◆ PAGE

+ + +

# '97 MTD Mastercut over haul



## dangeroustoys56 (Jul 26, 2010)

I got this tractor a few years ago for free- body was in decent shape, but the deck had major issues ( like seized mandrels and a giant rot hole in it) and the motor were shot - the plus was it came with a complete bagger setup.


After swapping on another motor, it was apparant 2 other things were bad- the fact that the right front tire leaned severely and the fact that it ran in high gear all the time.

I put a 'new' spare front axle in it ( recycled from a parts tractor) , but still never figured why it ran so fast. Till today. Id been using it for sucking up the fallen leaves , but after it 'got away ' from me- it was time to fix it correctly.


Since im building a modified MTD and it doesnt need its transaxle, i decided to swap it into the '97 - since i drilled and tapped it for grease zerk fittings - it should be another servicable point in the tractor ( since MTD's transaxles are notorious for whining badly) . The old stock brakes werent that great either....


While pulling the old transaxle earlier today - i noticed the PO put on too tight of rear belt - the variable pulley assembly didnt swing back and forth like it should - that was the cause of the speeding. Ill have to get a slightly longer rear belt - i dont want it that fast for mowing.

I suppose another good thing about fixing it now is i noticed one of the deck mandrel berings has some slop in it - good time to replace that as well and do its yearly maintenence.

Heres how it sits at the moment:


----------



## rsmith335 (Jun 2, 2010)

You really have alot of knowledge about mowers, great to have you on board.


----------



## dangeroustoys56 (Jul 26, 2010)

Thanks- most of what i know is all by taking stuff apart and fixing it , well that and 17 years of tinkering. Only thing i havent done is rebuild a motor .

Most MTD parts are interchangable between years and models , ive noticed how weird it is that MTD has changed its speed shifter location thru the years as well - my 85's is on its dash bord - i have couple with the shifters in the chassis cover ( in front of the seat) and a couple with them on the right rear fender.

Hopefully should have it back together in a couple days - if i dont get sidetracked with other projects .......


----------



## dangeroustoys56 (Jul 26, 2010)

I did get sidetracked - i put the factory sized front wheels back on my GTII


----------



## Thomas (Nov 1, 2006)

Always look forward reading your knowledge..there must be youngster near by you like to get some grease under there finger nails.


----------



## dangeroustoys56 (Jul 26, 2010)

My nephew comes over often and we tinker with tractors - hes building a go kart at the moment.


----------



## kdhwriter (Jul 25, 2011)

Did the original rear bagging set-up come with the chute up the middle? I've been given a rear bagger MTD with a center chute from perhaps the early 90s but its model number doesn't seem to come up on the factory radar.


----------



## dangeroustoys56 (Jul 26, 2010)

Finally an update - I had some time and put the replacement trans in the MTD today - wow, 3 months later.... its finally setting back on all 4 wheels - nothings hooked up yet- but its bolted in.

Need to get it out of there, my other tractors need some maintence.


Kdhwriter: sorry about the late reply- havent really looked at it for a while. Ive never seen a rear chute, rear bagger MTD before - any pics of it?

Most rear baggers ive seen are either craftsman/dynamark /AYP stuff. Its possible its a overseas model that somehow made its way here- there seems to be alot of rear bag/rear discharge machines over there.


----------

+ + +

◆ WRITTEN INSTRUCTION 1
Copy the records verbatim, starting with the line containing "Click the 通讯录管理 icon in sidebar" and going on through the end of the records. Leave the pictures out of your copy.

◆ SUPPLIED MATERIAL
+ + +

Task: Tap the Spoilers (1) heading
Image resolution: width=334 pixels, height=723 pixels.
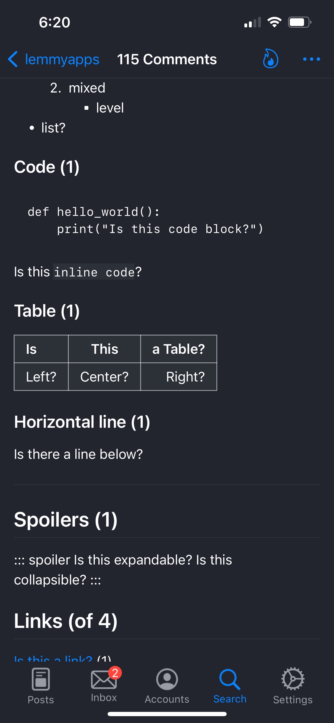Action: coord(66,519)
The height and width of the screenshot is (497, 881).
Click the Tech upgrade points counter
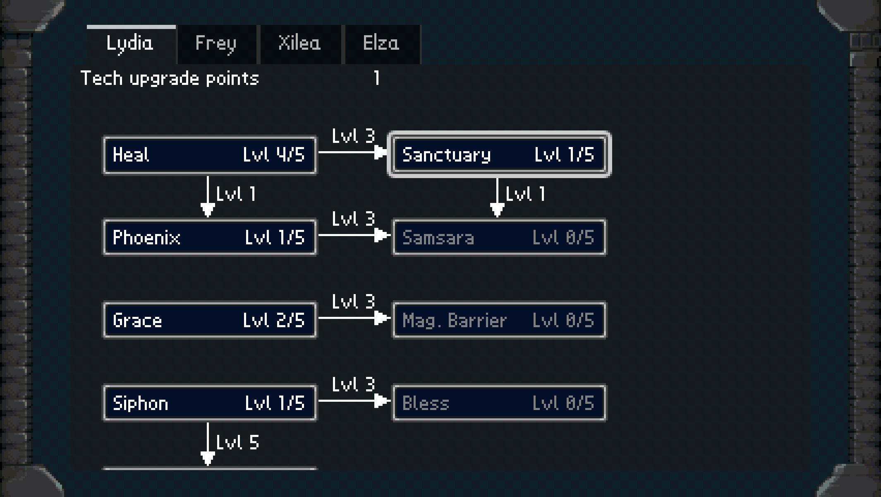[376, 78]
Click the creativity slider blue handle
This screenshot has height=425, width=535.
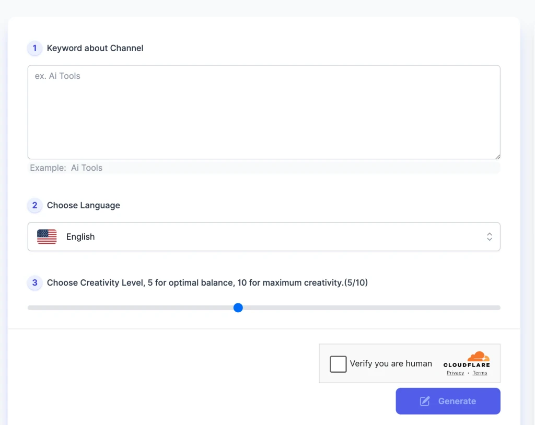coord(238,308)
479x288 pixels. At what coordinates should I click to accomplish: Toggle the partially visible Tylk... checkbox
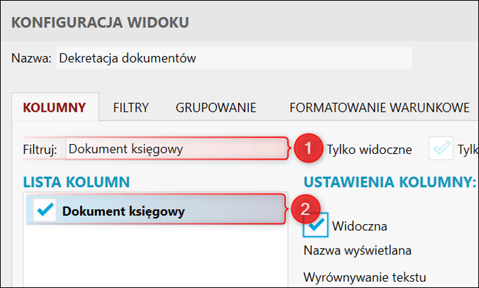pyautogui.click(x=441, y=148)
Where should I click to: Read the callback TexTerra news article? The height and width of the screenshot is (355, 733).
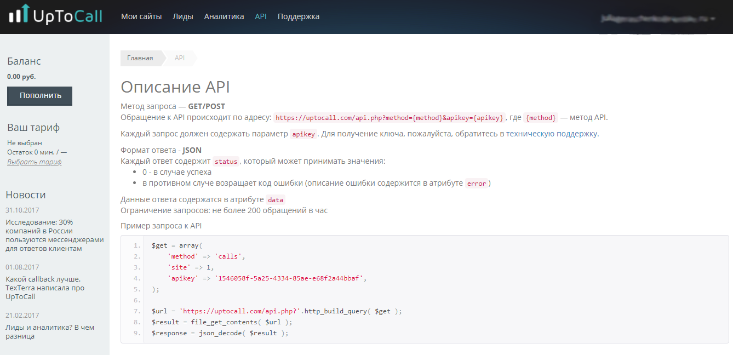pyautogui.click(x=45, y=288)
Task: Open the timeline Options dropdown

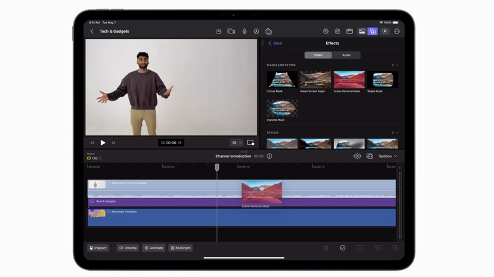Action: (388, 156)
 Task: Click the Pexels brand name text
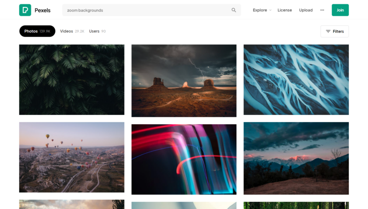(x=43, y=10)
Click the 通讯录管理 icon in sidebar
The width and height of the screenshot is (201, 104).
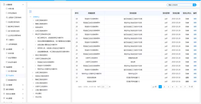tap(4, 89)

+ + +

◆ WRITTEN INSTRUCTION 2
According to the forum thread on the Mastercut overhaul, what was causing the tractor to run so fast?

◆ ANSWER 1
Click the 通讯录管理 icon in sidebar
The width and height of the screenshot is (201, 104).
tap(4, 89)

◆ ANSWER 2
The previous owner had put on a rear belt that was too tight, so the variable pulley assembly couldn't swing back and forth as it should.